The data:

━━━━━━━━━━

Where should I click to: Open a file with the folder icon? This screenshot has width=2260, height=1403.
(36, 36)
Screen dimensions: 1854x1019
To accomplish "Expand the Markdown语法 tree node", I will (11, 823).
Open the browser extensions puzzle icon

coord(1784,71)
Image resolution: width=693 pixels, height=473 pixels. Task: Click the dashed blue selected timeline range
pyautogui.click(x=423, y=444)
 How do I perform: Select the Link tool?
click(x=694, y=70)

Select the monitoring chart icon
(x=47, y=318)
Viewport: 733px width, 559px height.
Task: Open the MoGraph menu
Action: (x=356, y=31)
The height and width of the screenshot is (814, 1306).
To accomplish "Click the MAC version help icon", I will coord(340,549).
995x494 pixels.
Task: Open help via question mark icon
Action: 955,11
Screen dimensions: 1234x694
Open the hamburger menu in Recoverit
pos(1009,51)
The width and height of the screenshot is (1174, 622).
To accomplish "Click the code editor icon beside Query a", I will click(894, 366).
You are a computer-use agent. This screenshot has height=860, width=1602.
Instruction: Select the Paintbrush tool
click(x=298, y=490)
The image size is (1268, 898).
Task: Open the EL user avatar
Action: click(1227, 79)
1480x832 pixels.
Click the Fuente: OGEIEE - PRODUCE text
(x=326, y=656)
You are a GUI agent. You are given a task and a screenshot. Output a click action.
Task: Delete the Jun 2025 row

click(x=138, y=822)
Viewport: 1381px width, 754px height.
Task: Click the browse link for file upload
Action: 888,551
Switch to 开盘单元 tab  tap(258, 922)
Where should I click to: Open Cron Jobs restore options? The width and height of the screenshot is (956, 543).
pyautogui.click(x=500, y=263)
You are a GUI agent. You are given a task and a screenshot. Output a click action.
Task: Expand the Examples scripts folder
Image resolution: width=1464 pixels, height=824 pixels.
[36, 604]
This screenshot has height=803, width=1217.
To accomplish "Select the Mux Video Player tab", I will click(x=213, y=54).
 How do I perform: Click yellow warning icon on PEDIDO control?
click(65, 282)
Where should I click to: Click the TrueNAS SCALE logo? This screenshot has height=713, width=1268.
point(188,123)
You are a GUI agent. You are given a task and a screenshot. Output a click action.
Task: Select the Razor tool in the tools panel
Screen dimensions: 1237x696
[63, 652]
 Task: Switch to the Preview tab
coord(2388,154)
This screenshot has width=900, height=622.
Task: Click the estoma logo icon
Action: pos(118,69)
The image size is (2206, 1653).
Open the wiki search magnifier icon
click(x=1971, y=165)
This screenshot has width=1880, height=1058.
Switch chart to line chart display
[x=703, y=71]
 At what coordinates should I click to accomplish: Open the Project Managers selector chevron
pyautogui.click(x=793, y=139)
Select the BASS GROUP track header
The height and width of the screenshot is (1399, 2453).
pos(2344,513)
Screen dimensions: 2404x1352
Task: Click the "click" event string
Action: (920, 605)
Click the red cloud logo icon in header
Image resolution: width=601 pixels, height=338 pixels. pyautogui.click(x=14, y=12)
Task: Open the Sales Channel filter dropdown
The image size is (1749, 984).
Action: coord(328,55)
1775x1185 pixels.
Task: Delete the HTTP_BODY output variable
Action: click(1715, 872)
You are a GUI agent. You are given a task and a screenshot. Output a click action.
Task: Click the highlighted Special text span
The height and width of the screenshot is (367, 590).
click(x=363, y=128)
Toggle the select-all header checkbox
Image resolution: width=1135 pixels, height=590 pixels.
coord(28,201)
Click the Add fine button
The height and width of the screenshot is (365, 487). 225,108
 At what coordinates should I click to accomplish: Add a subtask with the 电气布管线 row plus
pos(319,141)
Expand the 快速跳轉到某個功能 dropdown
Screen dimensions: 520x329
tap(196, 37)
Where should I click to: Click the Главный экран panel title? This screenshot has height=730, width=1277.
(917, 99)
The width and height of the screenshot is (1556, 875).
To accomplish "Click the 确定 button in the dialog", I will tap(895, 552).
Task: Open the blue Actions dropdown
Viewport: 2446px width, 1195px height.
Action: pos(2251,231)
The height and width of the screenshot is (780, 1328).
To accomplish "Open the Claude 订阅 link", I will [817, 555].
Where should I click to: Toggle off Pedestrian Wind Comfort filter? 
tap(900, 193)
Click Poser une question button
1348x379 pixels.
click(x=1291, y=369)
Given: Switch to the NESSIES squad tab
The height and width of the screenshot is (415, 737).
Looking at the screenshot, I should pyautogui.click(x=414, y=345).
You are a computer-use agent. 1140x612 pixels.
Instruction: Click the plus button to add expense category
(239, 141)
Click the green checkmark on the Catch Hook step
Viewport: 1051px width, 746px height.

━━━━━━━━━━

Problem details: Everything in the data above must be restated verbatim.

Task response:
Where should I click to: Open a file with the folder icon? This screenshot has width=2260, height=1403.
(36, 36)
Screen dimensions: 1854x1019
To accomplish "Expand the Markdown语法 tree node", I will (11, 823).
Open the browser extensions puzzle icon

coord(1784,71)
Image resolution: width=693 pixels, height=473 pixels. Task: Click the dashed blue selected timeline range
pyautogui.click(x=423, y=444)
 How do I perform: Select the Link tool?
click(x=694, y=70)

Select the monitoring chart icon
(x=47, y=318)
Viewport: 733px width, 559px height.
Task: Open the MoGraph menu
Action: (x=356, y=31)
The height and width of the screenshot is (814, 1306).
To accomplish "Click the MAC version help icon", I will coord(340,549).
995x494 pixels.
Task: Open help via question mark icon
Action: 955,11
Screen dimensions: 1234x694
Open the hamburger menu in Recoverit
pos(1009,51)
The width and height of the screenshot is (1174, 622).
To accomplish "Click the code editor icon beside Query a", I will click(894, 366).
You are a computer-use agent. This screenshot has height=860, width=1602.
Instruction: Select the Paintbrush tool
click(x=298, y=490)
The image size is (1268, 898).
Task: Open the EL user avatar
Action: click(1227, 79)
1480x832 pixels.
Click the Fuente: OGEIEE - PRODUCE text
(x=326, y=656)
You are a GUI agent. You are given a task and a screenshot. Output a click action.
Task: Delete the Jun 2025 row

click(x=138, y=822)
Viewport: 1381px width, 754px height.
Task: Click the browse link for file upload
Action: 888,551
Switch to 开盘单元 tab  tap(258, 922)
Where should I click to: Open Cron Jobs restore options? The width and height of the screenshot is (956, 543).
pyautogui.click(x=500, y=263)
You are a GUI agent. You are given a task and a screenshot. Output a click action.
Task: Expand the Examples scripts folder
Image resolution: width=1464 pixels, height=824 pixels.
[36, 604]
This screenshot has height=803, width=1217.
To accomplish "Select the Mux Video Player tab", I will click(x=213, y=54).
 How do I perform: Click yellow warning icon on PEDIDO control?
click(65, 282)
Where should I click to: Click the TrueNAS SCALE logo? This screenshot has height=713, width=1268.
point(188,123)
You are a GUI agent. You are given a task and a screenshot. Output a click action.
Task: Select the Razor tool in the tools panel
Screen dimensions: 1237x696
[63, 652]
 Task: Switch to the Preview tab
coord(2388,154)
This screenshot has width=900, height=622.
Task: Click the estoma logo icon
Action: pos(118,69)
The image size is (2206, 1653).
Open the wiki search magnifier icon
click(x=1971, y=165)
This screenshot has width=1880, height=1058.
Switch chart to line chart display
[x=703, y=71]
 At what coordinates should I click to accomplish: Open the Project Managers selector chevron
pyautogui.click(x=793, y=139)
Select the BASS GROUP track header
The height and width of the screenshot is (1399, 2453).
pos(2344,513)
Screen dimensions: 2404x1352
Task: Click the "click" event string
Action: (920, 605)
Click the red cloud logo icon in header
Image resolution: width=601 pixels, height=338 pixels. pyautogui.click(x=14, y=12)
Task: Open the Sales Channel filter dropdown
The image size is (1749, 984).
Action: coord(328,55)
1775x1185 pixels.
Task: Delete the HTTP_BODY output variable
Action: click(1715, 872)
You are a GUI agent. You are given a task and a screenshot. Output a click action.
Task: Click the highlighted Special text span
The height and width of the screenshot is (367, 590).
click(x=363, y=128)
Toggle the select-all header checkbox
Image resolution: width=1135 pixels, height=590 pixels.
coord(28,201)
Click the Add fine button
The height and width of the screenshot is (365, 487). 225,108
 At what coordinates should I click to accomplish: Add a subtask with the 电气布管线 row plus
pos(319,141)
Expand the 快速跳轉到某個功能 dropdown
Screen dimensions: 520x329
tap(196, 37)
Where should I click to: Click the Главный экран panel title? This screenshot has height=730, width=1277.
(917, 99)
The width and height of the screenshot is (1556, 875).
To accomplish "Click the 确定 button in the dialog", I will tap(895, 552).
Task: Open the blue Actions dropdown
Viewport: 2446px width, 1195px height.
Action: pos(2251,231)
The height and width of the screenshot is (780, 1328).
To accomplish "Open the Claude 订阅 link", I will [817, 555].
Where should I click to: Toggle off Pedestrian Wind Comfort filter? 
tap(900, 193)
Click Poser une question button
1348x379 pixels.
click(x=1291, y=369)
Given: Switch to the NESSIES squad tab
The height and width of the screenshot is (415, 737).
Looking at the screenshot, I should pyautogui.click(x=414, y=345).
You are a computer-use agent. 1140x612 pixels.
Instruction: Click the plus button to add expense category
(239, 141)
Click the green checkmark on the Catch Hook step
Viewport: 1051px width, 746px height.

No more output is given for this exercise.